ひとつは「文化の醸成」です。日本の人員の入れ替わりが少ない終身雇用文化の影響で、ナレッジが属人化する傾向にあり、人から人に伝えていく難しさを実感しました。ふたつめは「コンテンツ」。陳腐化するまでのスピードが速く、価値を維持するための仕組みづくりが非常に難しいと感じます。3つめは「ユーザビリティ」です。多くのツールが導入されていく中で、直感的な操作性や目的に合致した機能が搭載されていなければ、定着が難しいと感じています。
このような課題を踏まえて、まずは、欧米と同様に日本においてもナレッジマネジメントの重要性が高まっている理由を考えてみたいと思います。麻野さん、いかがでしょうか?
麻野(ナレッジワーク) ナレッジマネジメントに取り組むことで、「企業」と「個人」の双方にメリットがあると考えています。
まず企業にとっての効果とは、人口減少にともなって労働生産性の向上が求められる中、ナレッジマネジメントはそれを実現するものだということです。また個人にとっては、ナレッジマネジメントができている会社に所属することによって、より多くのノウハウを学ぶ機会に恵まれることはメリットでしょう。労働市場が流動化する中でも、自身の市場価値を高めることができます。
外資系戦略コンサルティングファームが非常によい例です。マッキンゼー・アンド・カンパニーでは、プロジェクトが終了する際には、情報は必ずナレッジ化されたうえで全世界に展開されます。これにより企業の総合力が高まりますし、個人としても、「マッキンゼーで仕事をすることでさまざまなナレッジを学ぶことができ、市場価値が上がる」という認知が広がります。裏を返すと、ナレッジマネジメントができていない会社は、生産性が低いだけでなく、「働く価値の低い会社」と見なされてしまう恐れがあるわけです。
ナレッジマネジメントが非常に遅れている職種のひとつがセールスです。もともと属人的になりやすい職種ではありますが、昨今、セールスにナレッジマネジメントが求められている理由は、セールスが直面している3つの大きな変化に起因しています。

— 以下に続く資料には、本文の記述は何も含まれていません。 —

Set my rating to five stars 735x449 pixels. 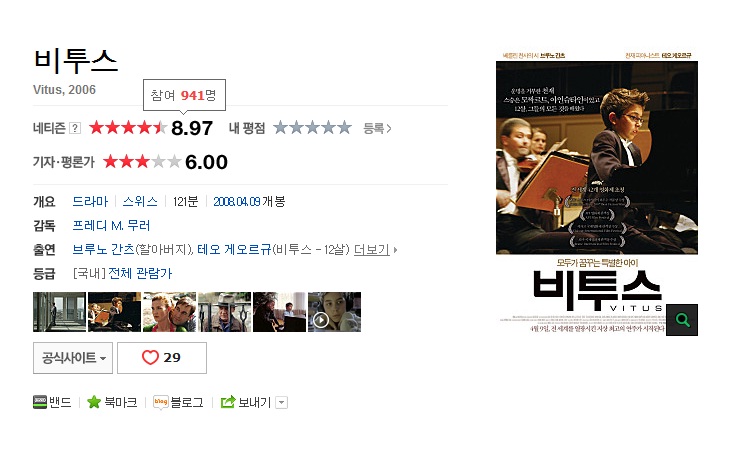[345, 127]
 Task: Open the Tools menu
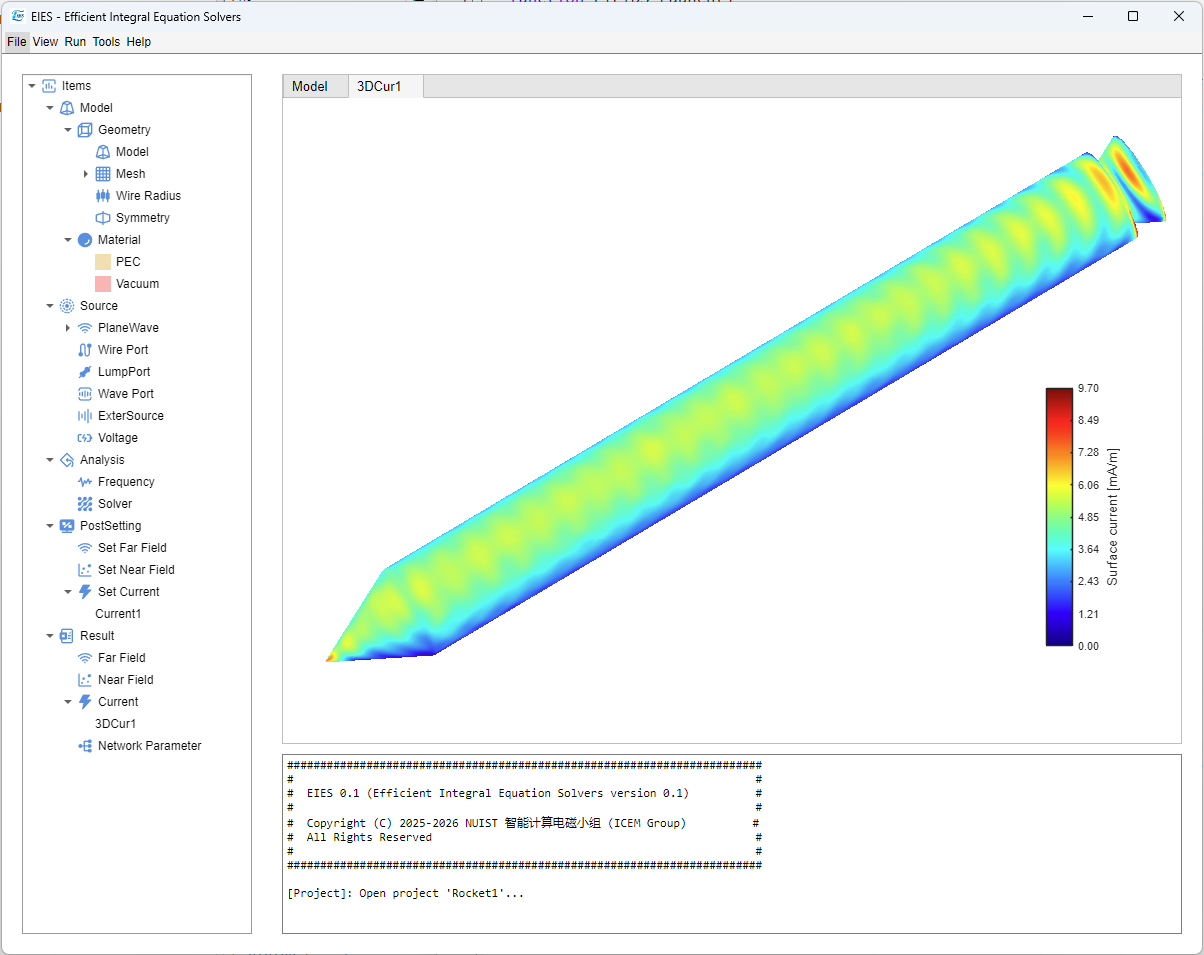pos(106,42)
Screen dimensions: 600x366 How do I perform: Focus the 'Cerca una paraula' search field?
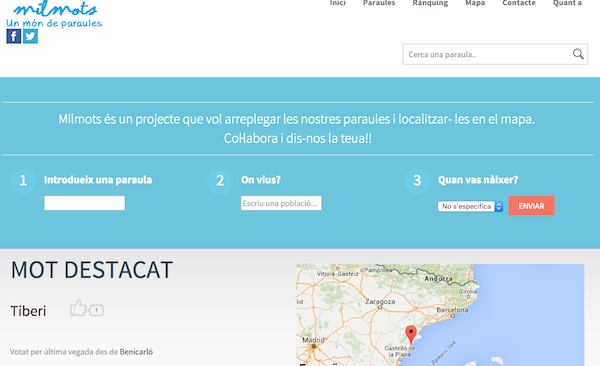click(x=487, y=54)
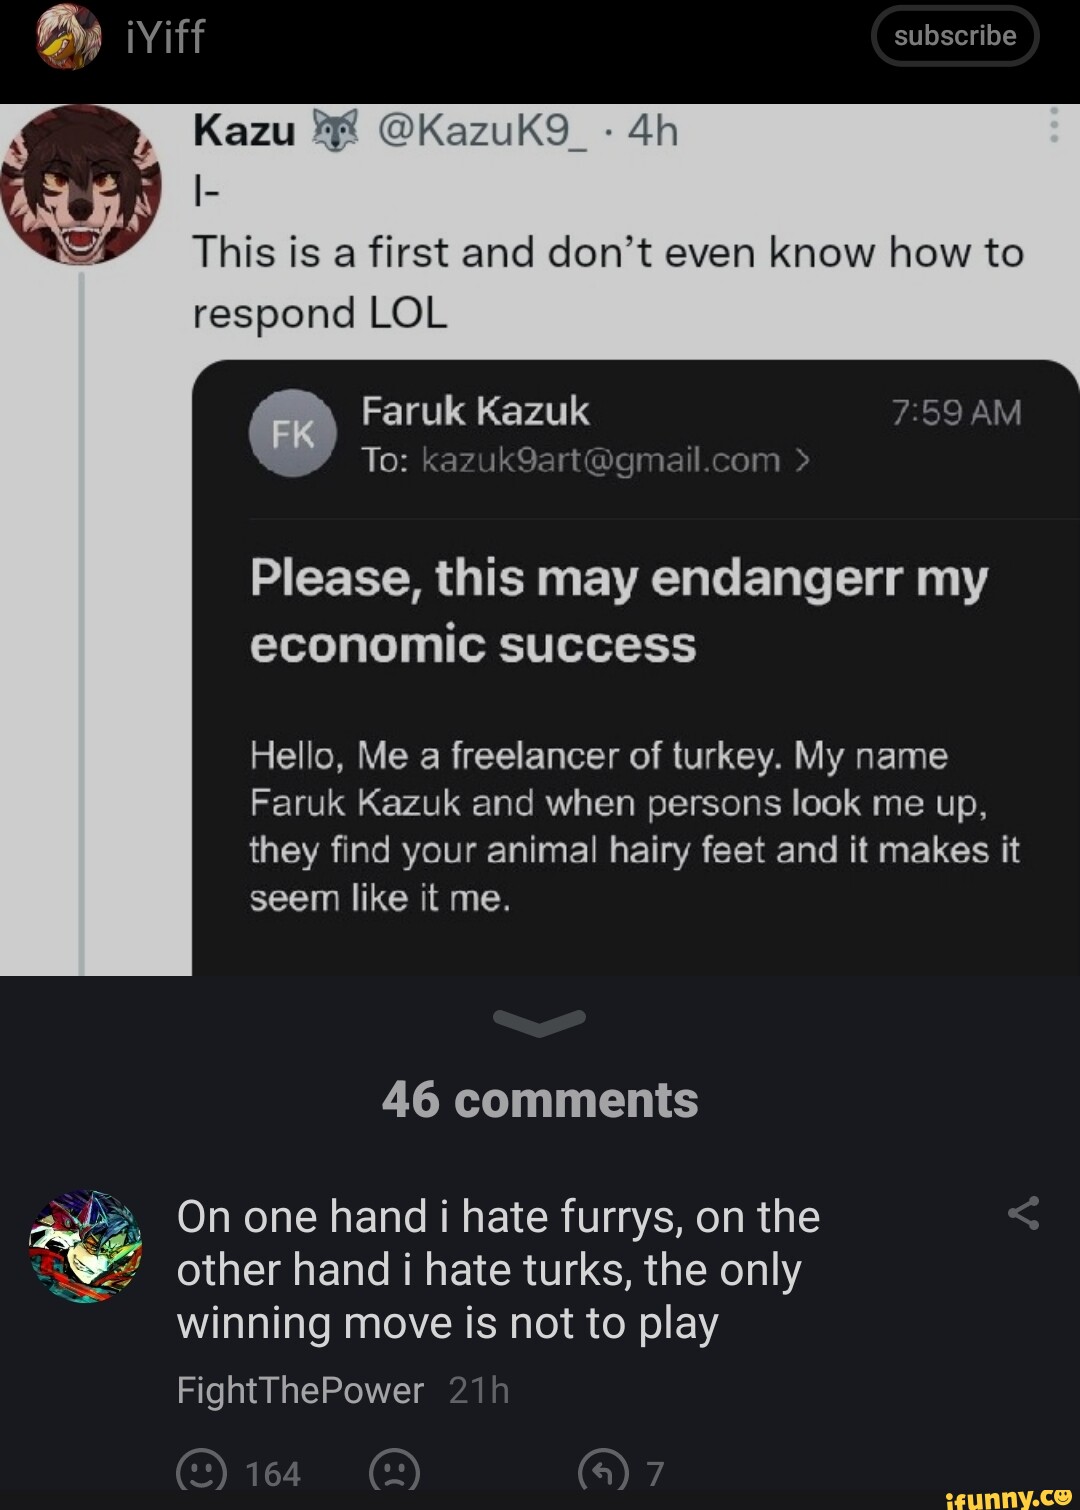
Task: Click the 164 reaction count
Action: (272, 1470)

ひとつは、「商品の変化」です。商品・サービスのリリースやアップデートは年々短サイクル化しています。組織がナレッジマネジメントに対応しきれていないと、変わりゆく商品・サービスのトレンドにキャッチアップできず、「売り方がわからない」状況に陥ってしまいます。
ふたつめは「時間の変化」です。働き方改革が推し進められ、労働時間を短縮する動きがあります。労働時間が制限されることにより、今までのように提案準備に時間を割くことができず、商談に苦戦する企業が散見されます。
最後は「手法の変化」です。昨今は顧客の課題を解決する「ソリューション営業」が理想とされていますが、ソリューション営業には高度な営業手法が求められるため、これまで以上にハイパフォーマーとローパフォーマーの差が開いてしまっているのが現状です。
丸山 矢野さんはいかがでしょうか。先ほどマッキンゼー・アンド・カンパニーの例が挙がりましたが、アクセンチュアもナレッジマネジメントが非常に進んでいるとお聞きしました。
矢野(アクセンチュア) おっしゃるとおりです。私は新卒でアクセンチュアに入社しましたが、自分自身にまだナレッジがないときも、社内のポータルにアクセスすれば全世界の事例をいつでも見ることができました。ナレッジマネジメントは効率化だけでなく、人材育成でも意味があることを身を持って実感しました。